Opinion
March 19, 1996
Appeal from the Supreme Court, New York County (Harold Tompkins, J.).
Proof that defendant alarm company did not enter the building in which plaintiff was a tenant after receiving an alarm from plaintiff's premises was insufficient to raise an issue of fact as to whether the alarm company was grossly negligent, and therefore liable for the value of plaintiff's stolen goods despite the contract clause exculpating it for negligence, in the face of other proof that the alarm company did dispatch a guard to the building, notify the police and twice attempt to contact plaintiff ( Silberberg Galleries v Holmes Protection, 84 N.Y.2d 859; see, Colnaghi, U.S.A. v Jewelers Protection Servs., 81 N.Y.2d 821; compare, Green v Holmes Protection, 216 A.D.2d 178; Hanover Ins. Co. v D W Cent. Sta. Alarm Co., 164 A.D.2d 112). Summary judgment was also properly granted in favor of defendant security guard service, whose contract with the owner limited its services to the lobby of the building. There was no evidence that it assumed a special duty of care to plaintiff ( see, Rudel v National Jewelry Exch. Co., 213 A.D.2d 301, citing Eaves Brooks Costume Co. v Y.B.H. Realty Corp., 76 N.Y.2d 220, 226-227).
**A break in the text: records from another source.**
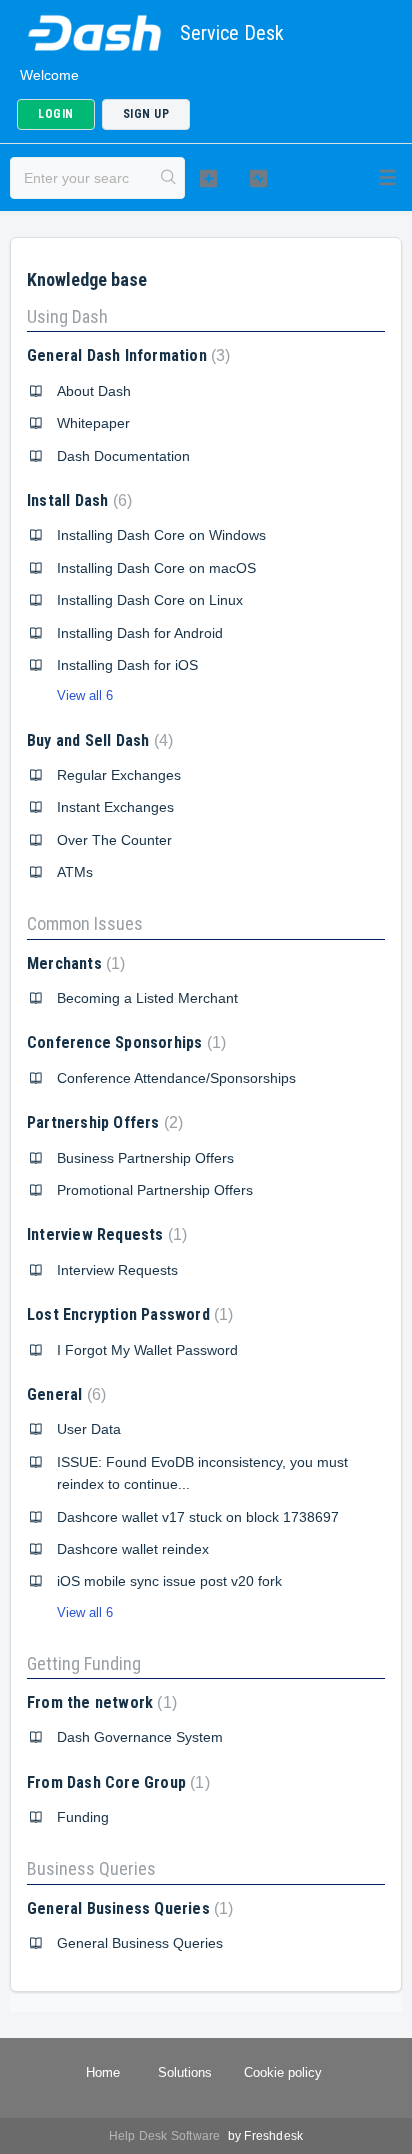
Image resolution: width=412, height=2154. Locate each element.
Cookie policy (283, 2072)
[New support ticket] (209, 178)
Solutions (185, 2072)
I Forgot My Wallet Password (147, 1350)
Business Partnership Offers (145, 1158)
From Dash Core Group (116, 1782)
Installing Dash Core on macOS (156, 568)
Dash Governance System (140, 1737)
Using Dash (67, 316)
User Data (89, 1429)
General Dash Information (126, 355)
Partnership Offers (102, 1122)
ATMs (75, 872)
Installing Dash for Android (140, 633)
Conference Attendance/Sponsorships (176, 1078)
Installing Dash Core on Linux (150, 600)
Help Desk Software (166, 2136)
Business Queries (91, 1868)
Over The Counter (114, 840)
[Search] (169, 178)
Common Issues (85, 923)
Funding (83, 1817)
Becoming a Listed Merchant (147, 998)
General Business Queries (127, 1908)
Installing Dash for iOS (127, 665)
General (64, 1394)
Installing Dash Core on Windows (161, 535)
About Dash (94, 391)
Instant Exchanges (115, 807)
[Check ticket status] (259, 178)
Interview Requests (104, 1234)
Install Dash (77, 500)
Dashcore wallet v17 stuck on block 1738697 (198, 1517)
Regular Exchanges (119, 775)
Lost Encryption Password (127, 1314)
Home (103, 2072)
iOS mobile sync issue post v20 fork (169, 1581)
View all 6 (85, 695)
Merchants (73, 963)
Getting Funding (84, 1663)
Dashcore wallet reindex (133, 1549)
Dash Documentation (123, 456)
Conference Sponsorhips (124, 1042)
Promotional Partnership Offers (155, 1190)
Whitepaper (93, 423)
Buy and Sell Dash (97, 740)
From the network (99, 1702)
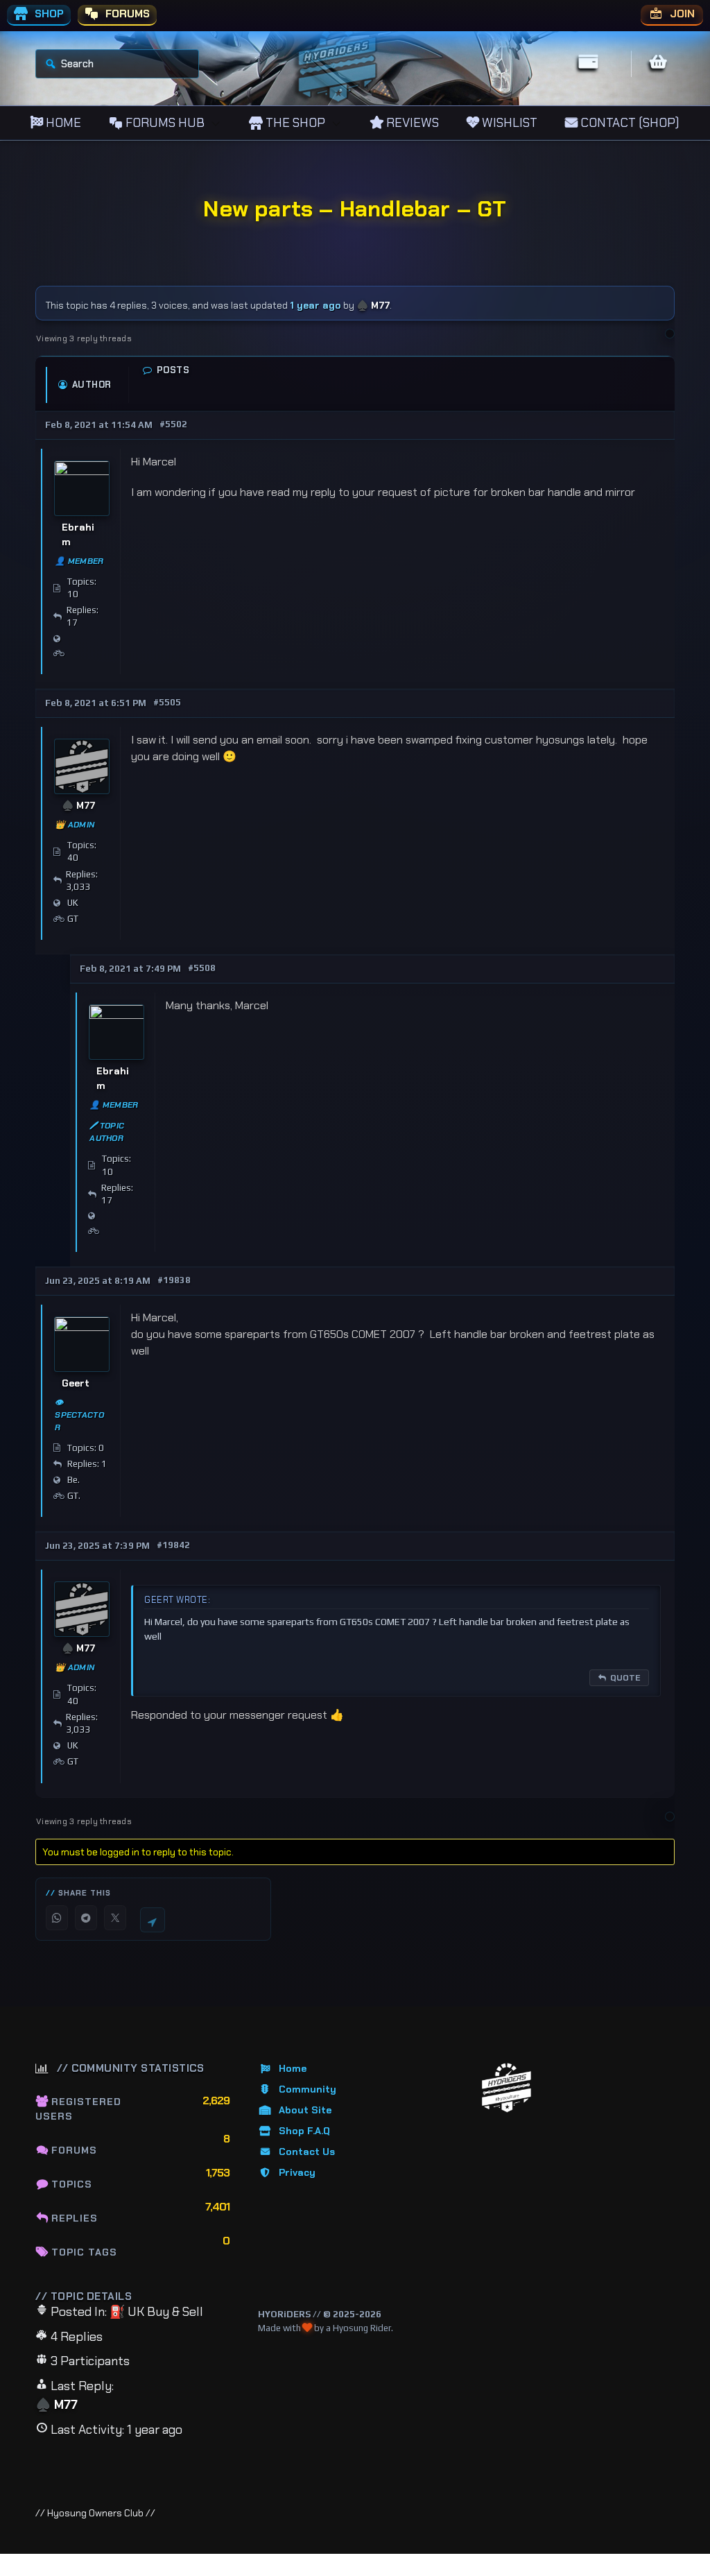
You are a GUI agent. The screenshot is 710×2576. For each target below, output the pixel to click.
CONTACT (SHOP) (628, 122)
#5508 (202, 968)
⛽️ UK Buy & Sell (156, 2311)
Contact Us (307, 2151)
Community (307, 2089)
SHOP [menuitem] (48, 14)
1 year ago (315, 305)
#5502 (173, 424)
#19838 (174, 1280)
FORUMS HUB (164, 122)
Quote (625, 1677)
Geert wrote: (177, 1600)
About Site (305, 2110)
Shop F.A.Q (304, 2130)
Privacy (297, 2172)
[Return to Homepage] (506, 2088)
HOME (62, 122)
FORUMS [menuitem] (126, 14)
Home (292, 2068)
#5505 (167, 702)
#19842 (173, 1545)
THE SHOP (294, 122)
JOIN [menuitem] (681, 14)
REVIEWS (411, 122)
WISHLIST (508, 122)
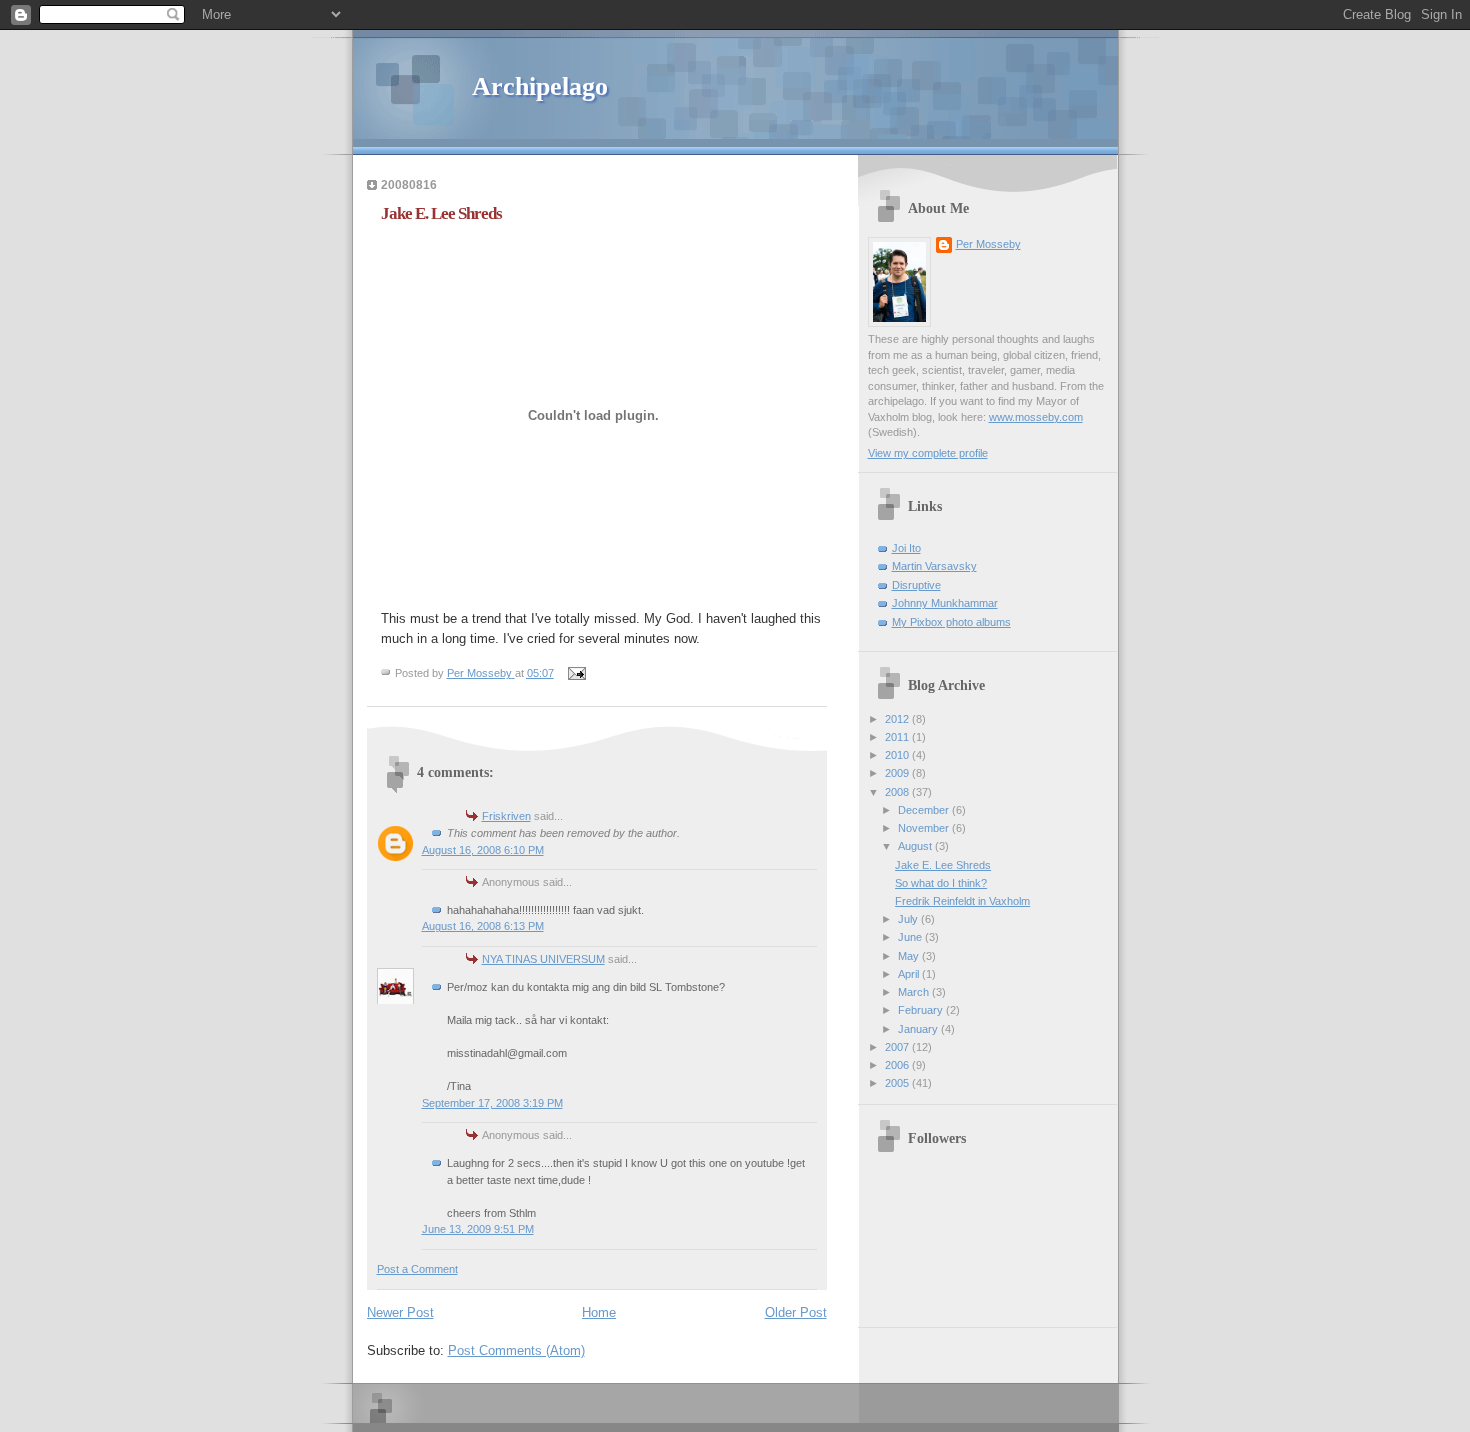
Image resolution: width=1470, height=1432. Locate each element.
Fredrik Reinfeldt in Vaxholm (962, 901)
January (919, 1029)
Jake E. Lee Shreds (943, 865)
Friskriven (506, 816)
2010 (898, 755)
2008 (898, 792)
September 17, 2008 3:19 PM (492, 1103)
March (915, 992)
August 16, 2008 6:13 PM (483, 926)
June (911, 937)
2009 (898, 773)
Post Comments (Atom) (516, 1350)
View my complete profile (928, 453)
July (909, 919)
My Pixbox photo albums (951, 622)
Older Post (796, 1312)
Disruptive (916, 585)
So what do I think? (941, 883)
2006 (898, 1065)
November (925, 828)
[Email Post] (576, 673)
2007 (898, 1047)
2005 (898, 1083)
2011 (898, 737)
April (910, 974)
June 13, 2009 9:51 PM (478, 1229)
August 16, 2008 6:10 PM (483, 850)
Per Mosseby (988, 244)
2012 (898, 719)
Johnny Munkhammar (945, 603)
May (910, 956)
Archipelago (540, 86)
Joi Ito (906, 548)
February (922, 1010)
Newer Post (400, 1312)
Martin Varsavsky (934, 566)
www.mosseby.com (1036, 417)
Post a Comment (417, 1269)
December (925, 810)
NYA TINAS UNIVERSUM (543, 959)
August (916, 846)
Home (599, 1312)
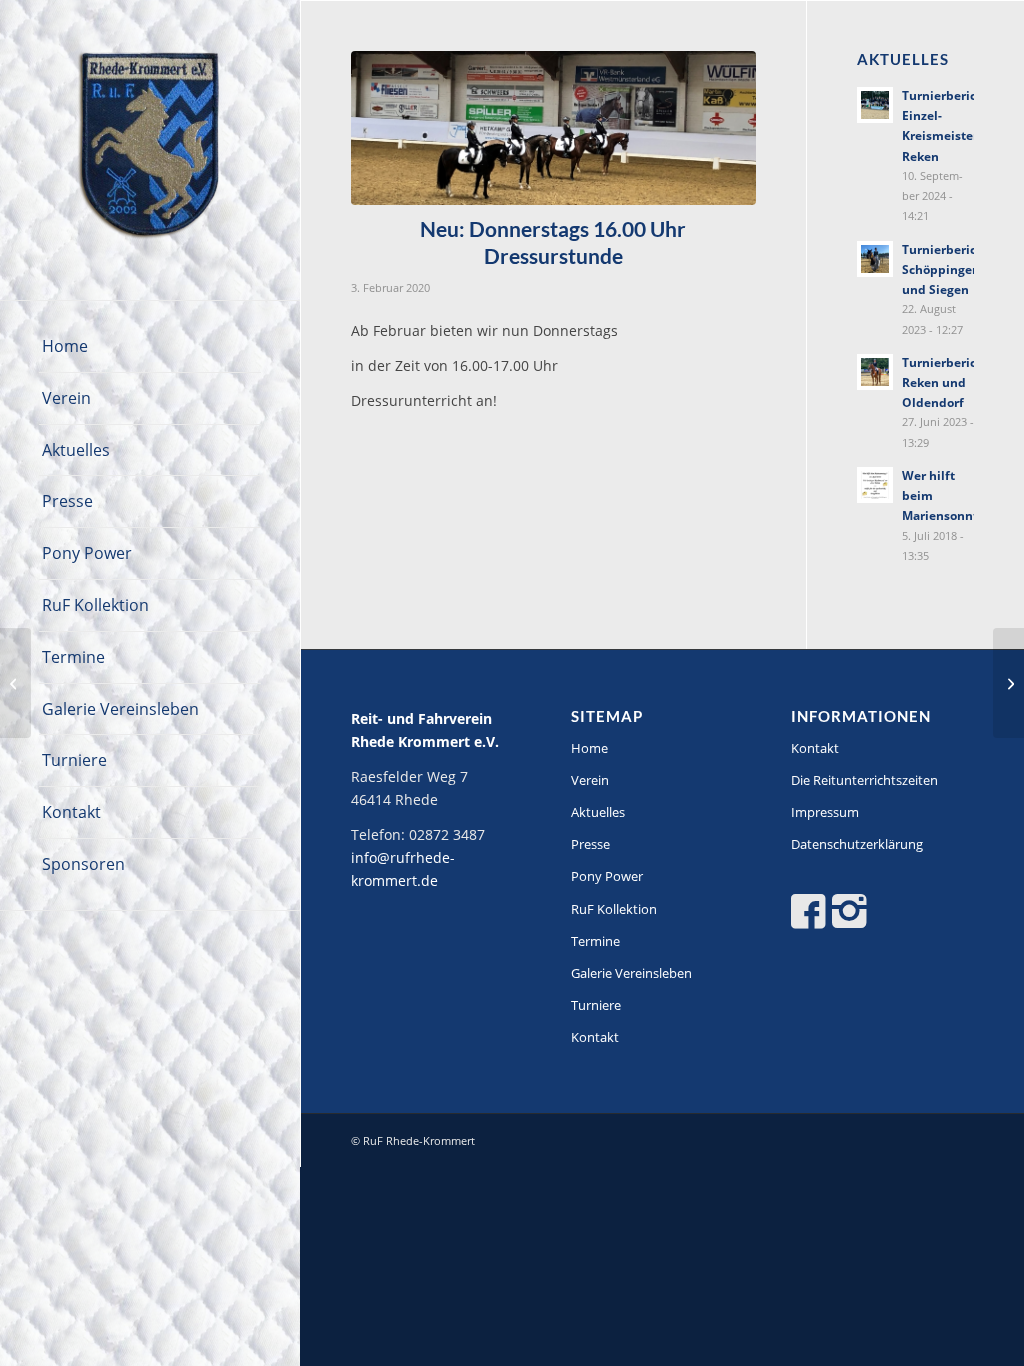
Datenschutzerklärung (857, 844)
Furthermore, assuming arguendo that defendants security guard service, managing agent and owner did owe plaintiff a duty of care, plaintiff's causes of action against them must still fail absent any evidence as to how the burglars gained entry to the building or otherwise showing a causal connection between defendants' negligence, if any, and plaintiff's loss ( see, Pagan v Hampton Houses, 187 A.D.2d 325; Rojas v Lynn, 218 A.D.2d 611).
Concur — Sullivan, J.P., Wallach, Kupferman and Tom, JJ.